= Saved data entries =
- - -
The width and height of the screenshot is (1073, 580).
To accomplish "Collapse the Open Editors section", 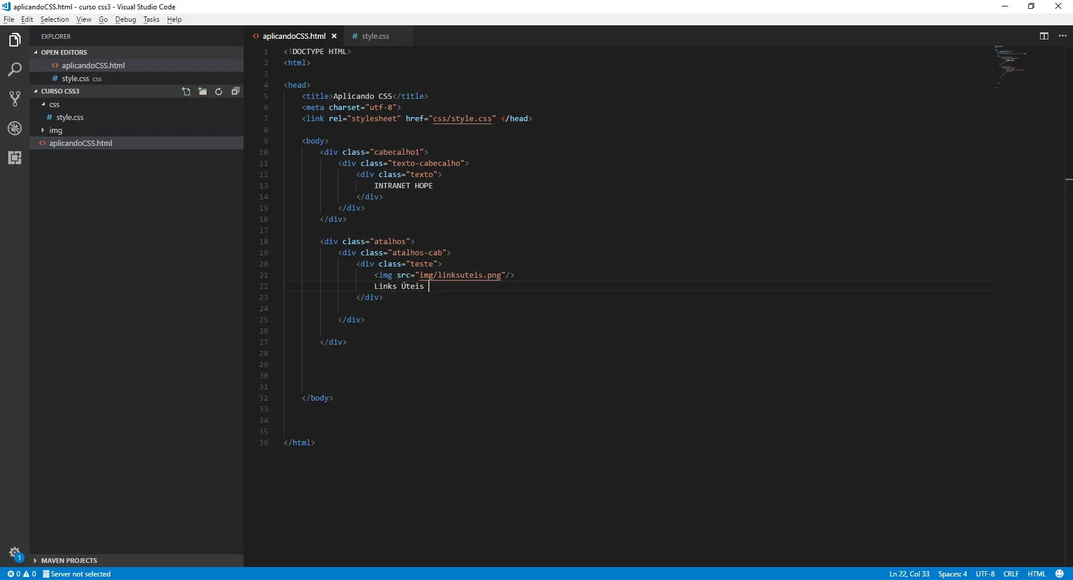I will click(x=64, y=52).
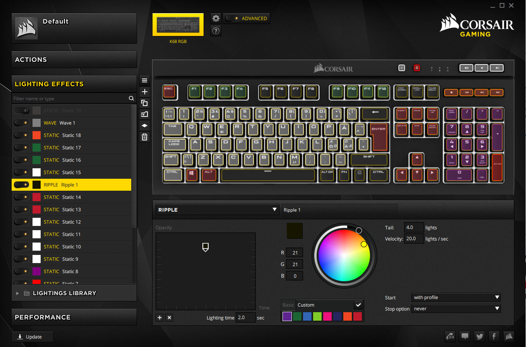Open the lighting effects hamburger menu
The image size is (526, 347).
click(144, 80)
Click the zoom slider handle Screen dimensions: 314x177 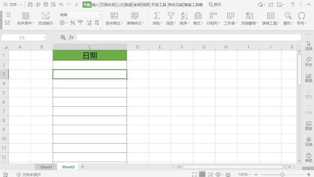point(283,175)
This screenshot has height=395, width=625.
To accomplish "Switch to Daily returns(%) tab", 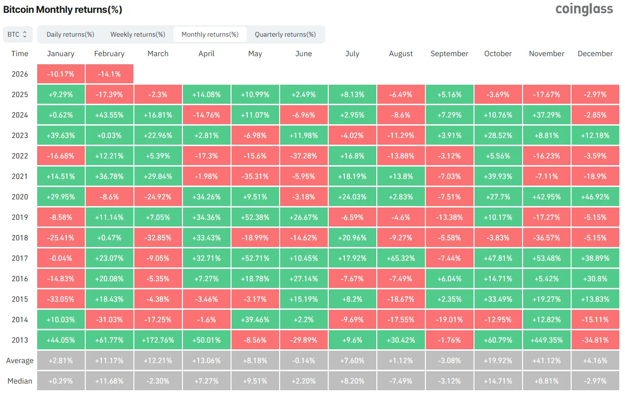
- - -
= Problem =
The lines holding the word "screenshot" are the answer. Find them in the entries and copy them.

= Exercise output =
The width and height of the screenshot is (1073, 580).
This screenshot has height=395, width=625.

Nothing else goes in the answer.